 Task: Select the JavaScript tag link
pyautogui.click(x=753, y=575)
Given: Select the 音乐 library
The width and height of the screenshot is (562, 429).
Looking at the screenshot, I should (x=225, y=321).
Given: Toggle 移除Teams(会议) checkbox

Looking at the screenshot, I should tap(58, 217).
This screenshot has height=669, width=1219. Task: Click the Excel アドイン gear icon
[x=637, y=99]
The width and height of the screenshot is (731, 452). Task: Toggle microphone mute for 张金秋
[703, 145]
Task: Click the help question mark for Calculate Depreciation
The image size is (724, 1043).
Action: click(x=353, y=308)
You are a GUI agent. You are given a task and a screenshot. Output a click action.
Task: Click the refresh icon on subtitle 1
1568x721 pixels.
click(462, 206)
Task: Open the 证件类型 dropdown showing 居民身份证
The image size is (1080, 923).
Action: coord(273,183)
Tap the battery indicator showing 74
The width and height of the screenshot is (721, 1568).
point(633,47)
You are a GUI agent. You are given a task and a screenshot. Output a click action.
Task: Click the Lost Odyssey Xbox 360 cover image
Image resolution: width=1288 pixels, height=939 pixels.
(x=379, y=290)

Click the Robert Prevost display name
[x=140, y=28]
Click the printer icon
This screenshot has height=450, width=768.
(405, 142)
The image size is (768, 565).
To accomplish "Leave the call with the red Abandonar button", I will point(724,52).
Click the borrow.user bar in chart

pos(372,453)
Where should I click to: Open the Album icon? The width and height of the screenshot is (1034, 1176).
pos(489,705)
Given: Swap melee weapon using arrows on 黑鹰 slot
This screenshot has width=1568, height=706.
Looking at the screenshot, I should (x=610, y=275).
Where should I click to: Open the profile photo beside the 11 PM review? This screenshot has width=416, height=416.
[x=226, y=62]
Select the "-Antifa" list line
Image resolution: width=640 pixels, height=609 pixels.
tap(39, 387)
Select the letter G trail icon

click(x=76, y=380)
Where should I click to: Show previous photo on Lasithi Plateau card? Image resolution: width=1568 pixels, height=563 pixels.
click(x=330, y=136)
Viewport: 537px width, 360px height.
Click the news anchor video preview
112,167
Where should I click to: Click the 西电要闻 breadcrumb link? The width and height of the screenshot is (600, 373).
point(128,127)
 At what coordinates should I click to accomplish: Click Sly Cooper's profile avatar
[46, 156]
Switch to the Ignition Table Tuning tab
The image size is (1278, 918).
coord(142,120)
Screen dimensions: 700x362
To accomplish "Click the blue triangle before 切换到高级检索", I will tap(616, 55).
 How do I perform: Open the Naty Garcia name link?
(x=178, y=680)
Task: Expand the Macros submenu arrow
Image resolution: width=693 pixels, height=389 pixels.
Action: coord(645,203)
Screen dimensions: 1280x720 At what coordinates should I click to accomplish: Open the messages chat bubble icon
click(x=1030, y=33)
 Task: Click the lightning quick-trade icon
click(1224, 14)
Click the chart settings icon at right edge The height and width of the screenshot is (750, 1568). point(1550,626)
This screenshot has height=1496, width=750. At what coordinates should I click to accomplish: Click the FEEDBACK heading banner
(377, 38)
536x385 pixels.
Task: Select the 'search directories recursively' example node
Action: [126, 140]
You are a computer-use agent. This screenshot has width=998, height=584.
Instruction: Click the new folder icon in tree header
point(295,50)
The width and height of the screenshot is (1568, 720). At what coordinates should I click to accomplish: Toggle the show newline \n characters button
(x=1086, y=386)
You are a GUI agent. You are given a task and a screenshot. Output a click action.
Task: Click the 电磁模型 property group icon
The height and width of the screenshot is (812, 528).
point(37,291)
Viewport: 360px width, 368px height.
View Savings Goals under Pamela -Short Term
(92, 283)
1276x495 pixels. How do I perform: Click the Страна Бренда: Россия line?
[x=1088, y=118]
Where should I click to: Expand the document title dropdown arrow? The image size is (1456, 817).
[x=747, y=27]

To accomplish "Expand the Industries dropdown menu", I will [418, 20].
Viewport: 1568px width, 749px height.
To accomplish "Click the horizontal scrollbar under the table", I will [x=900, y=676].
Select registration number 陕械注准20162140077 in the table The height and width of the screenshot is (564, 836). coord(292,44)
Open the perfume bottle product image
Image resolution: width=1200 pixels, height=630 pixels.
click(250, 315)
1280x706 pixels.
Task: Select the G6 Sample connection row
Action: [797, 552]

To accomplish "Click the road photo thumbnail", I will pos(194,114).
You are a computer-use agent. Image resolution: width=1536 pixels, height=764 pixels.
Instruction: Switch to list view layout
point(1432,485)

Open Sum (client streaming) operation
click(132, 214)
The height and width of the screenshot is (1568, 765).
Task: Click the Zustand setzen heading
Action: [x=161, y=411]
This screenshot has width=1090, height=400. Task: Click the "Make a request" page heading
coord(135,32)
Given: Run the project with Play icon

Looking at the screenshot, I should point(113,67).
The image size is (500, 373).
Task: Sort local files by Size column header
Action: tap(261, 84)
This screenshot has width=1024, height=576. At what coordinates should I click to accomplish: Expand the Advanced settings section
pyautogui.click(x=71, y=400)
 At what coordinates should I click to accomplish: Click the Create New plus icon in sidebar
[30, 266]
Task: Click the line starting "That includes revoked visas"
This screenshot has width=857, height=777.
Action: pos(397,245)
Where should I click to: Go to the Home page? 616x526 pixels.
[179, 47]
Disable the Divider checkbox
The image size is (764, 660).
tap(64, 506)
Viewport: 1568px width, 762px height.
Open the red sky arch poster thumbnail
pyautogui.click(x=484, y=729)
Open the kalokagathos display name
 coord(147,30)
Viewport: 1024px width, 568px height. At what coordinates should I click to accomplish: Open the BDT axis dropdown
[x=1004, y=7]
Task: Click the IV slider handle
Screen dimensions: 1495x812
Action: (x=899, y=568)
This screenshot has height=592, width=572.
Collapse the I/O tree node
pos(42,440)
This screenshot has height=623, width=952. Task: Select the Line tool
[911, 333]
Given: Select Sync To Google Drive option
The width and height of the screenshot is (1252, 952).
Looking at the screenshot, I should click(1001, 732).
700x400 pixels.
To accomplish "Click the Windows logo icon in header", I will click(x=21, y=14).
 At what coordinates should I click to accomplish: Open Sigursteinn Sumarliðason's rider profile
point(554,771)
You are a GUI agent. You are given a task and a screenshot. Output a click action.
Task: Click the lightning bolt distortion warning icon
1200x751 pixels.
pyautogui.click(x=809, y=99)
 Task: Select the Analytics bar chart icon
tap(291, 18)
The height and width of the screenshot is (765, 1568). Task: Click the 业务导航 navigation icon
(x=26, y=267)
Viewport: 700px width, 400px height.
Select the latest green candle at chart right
==================================================
In the entries above, the lines between the one holding "The image size is (724, 1043)." and the one holding "Task: Expand the Macros submenu arrow", inclusive, are to be printed exactly as written, and those alone.

◆ Response:
The image size is (724, 1043).
Action: click(x=353, y=308)
You are a GUI agent. You are given a task and a screenshot. Output a click action.
Task: Click the refresh icon on subtitle 1
1568x721 pixels.
click(462, 206)
Task: Open the 证件类型 dropdown showing 居民身份证
The image size is (1080, 923).
Action: coord(273,183)
Tap the battery indicator showing 74
The width and height of the screenshot is (721, 1568).
point(633,47)
You are a GUI agent. You are given a task and a screenshot. Output a click action.
Task: Click the Lost Odyssey Xbox 360 cover image
Image resolution: width=1288 pixels, height=939 pixels.
(x=379, y=290)

Click the Robert Prevost display name
[x=140, y=28]
Click the printer icon
This screenshot has height=450, width=768.
(405, 142)
The image size is (768, 565).
To accomplish "Leave the call with the red Abandonar button", I will point(724,52).
Click the borrow.user bar in chart

pos(372,453)
Where should I click to: Open the Album icon? The width and height of the screenshot is (1034, 1176).
pos(489,705)
Given: Swap melee weapon using arrows on 黑鹰 slot
This screenshot has width=1568, height=706.
Looking at the screenshot, I should (x=610, y=275).
Where should I click to: Open the profile photo beside the 11 PM review? This screenshot has width=416, height=416.
[x=226, y=62]
Select the "-Antifa" list line
Image resolution: width=640 pixels, height=609 pixels.
tap(39, 387)
Select the letter G trail icon

click(x=76, y=380)
Where should I click to: Show previous photo on Lasithi Plateau card? Image resolution: width=1568 pixels, height=563 pixels.
click(x=330, y=136)
Viewport: 537px width, 360px height.
Click the news anchor video preview
112,167
Where should I click to: Click the 西电要闻 breadcrumb link? The width and height of the screenshot is (600, 373).
point(128,127)
 At what coordinates should I click to accomplish: Click Sly Cooper's profile avatar
[46, 156]
Switch to the Ignition Table Tuning tab
The image size is (1278, 918).
coord(142,120)
Screen dimensions: 700x362
To accomplish "Click the blue triangle before 切换到高级检索", I will tap(616, 55).
 How do I perform: Open the Naty Garcia name link?
(x=178, y=680)
Task: Expand the Macros submenu arrow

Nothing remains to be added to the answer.